|Year : 2016 | Volume
| Issue : 3 | Page : 183-185
Villous adenoma of renal pelvis with muconephrosis: A case report
Sachin Madhukar Bote1, Md Ayub Karam Nabi Siddiqui1, Venkat Arjunrao Gite1, Saurabh Ramesh Patil1, Santosh Menon2
1 Department of Urology, Grant Govt. Medical College and Sir J.J. Hospital, Mumbai, Maharashtra, India
2 Department of Pathology, Tata Memorial Hospital, Mumbai, Maharashtra, India
|Date of Web Publication||17-Mar-2017|
Sachin Madhukar Bote
Department of Urology, Grant Govt. Medical College and Sir J.J. Hospital, Mumbai, Maharashtra
Source of Support: None, Conflict of Interest: None
Intestinal-type villous adenomas are rare in the genitourinary tract. Among genitourinary tract, the most common location is urinary bladder followed by urethra, prostate, vagina, and vulva. Only few cases of villous adenoma of renal pelvis have been reported so far in the literature. We present a case of villous adenoma of the kidney presenting as muconephrosis with nonfunctioning kidney, along with renal stone, which was one of the largest muconephrotic kidney with villous adenoma removed.
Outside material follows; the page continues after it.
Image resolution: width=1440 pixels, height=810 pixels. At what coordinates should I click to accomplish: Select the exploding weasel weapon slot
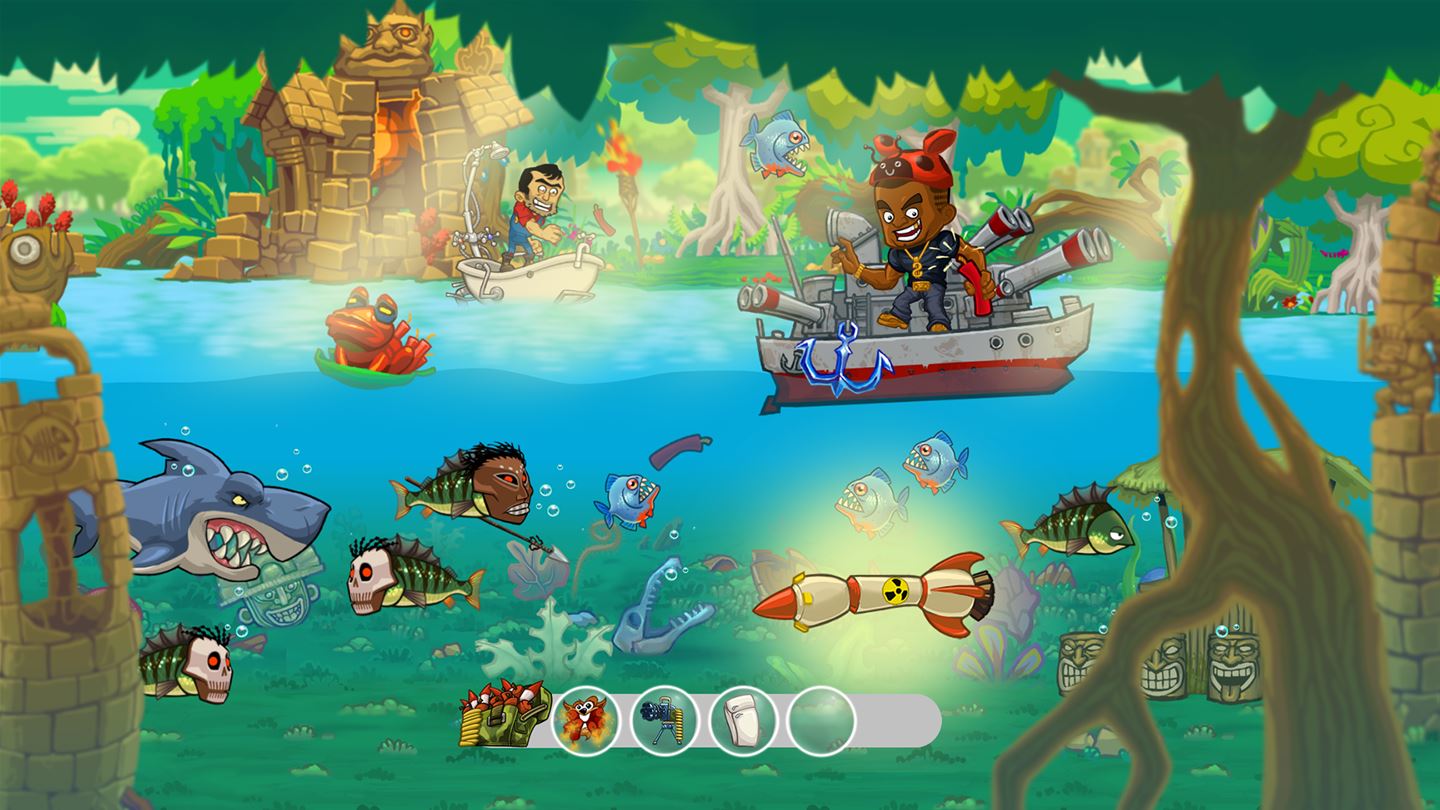pos(589,719)
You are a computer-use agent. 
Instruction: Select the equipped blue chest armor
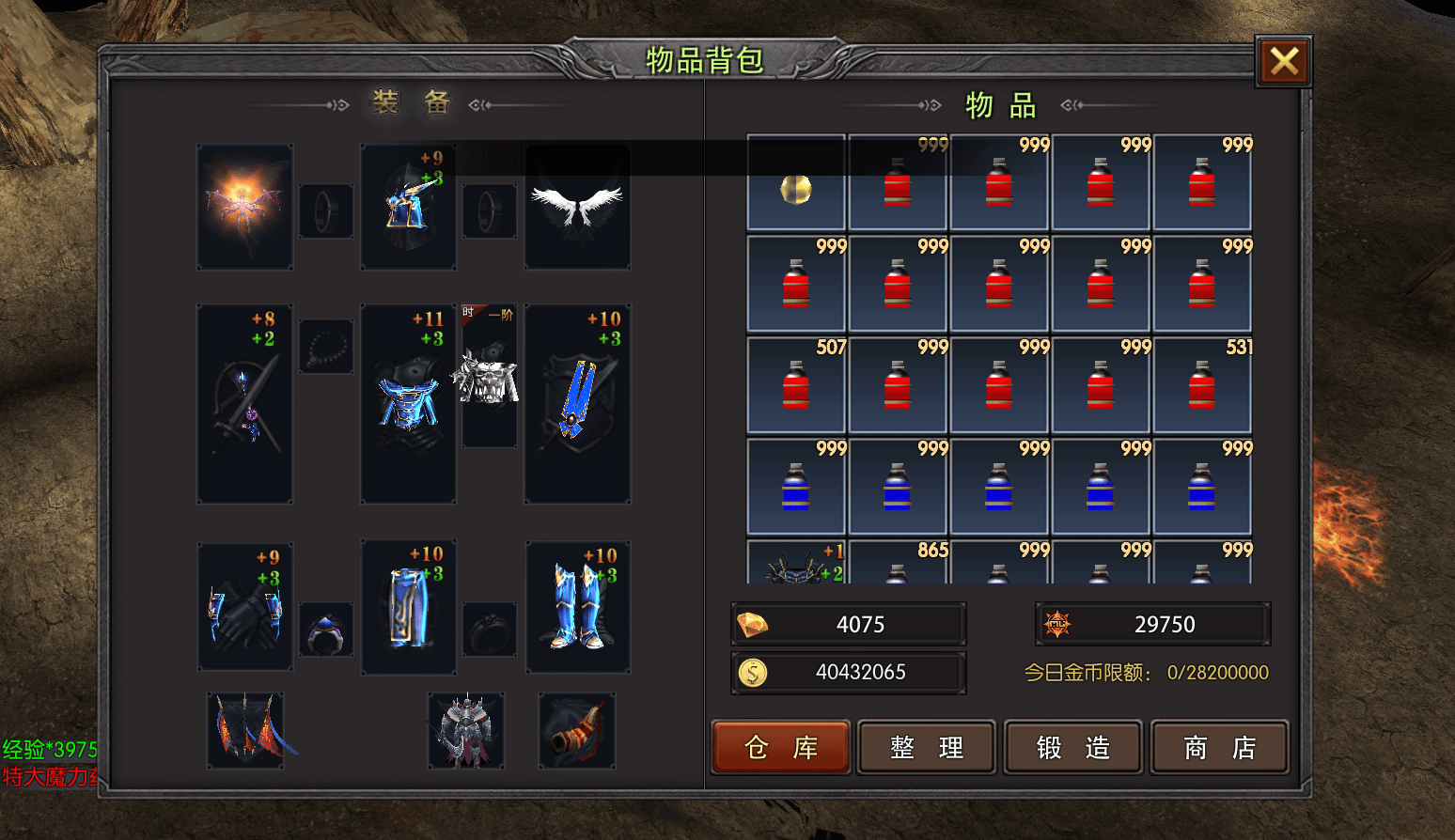point(409,404)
Keywords: Muconephrosis, renal stone, villous adenoma
|How to cite this article:|
Bote SM, Siddiqui MA, Gite VA, Patil SR, Menon S. Villous adenoma of renal pelvis with muconephrosis: A case report. Arch Int Surg 2016;6:183-5
| Introduction|| |
Intestinal-type villous adenomas are rare in the genitourinary tract. Among genitourinary tract, the most common location is urinary bladder followed by urethra, prostate, vagina, and vulva. Only few cases of villous adenoma of the renal pelvis have been reported so far in the literature.,
| Case Report|| |
A 60-year-old male presented with a dull aching, right-sided abdominal pain since 2 months along with a lump in the right upper abdomen. There was no fever, hematuria, and lower urinary tract symptoms.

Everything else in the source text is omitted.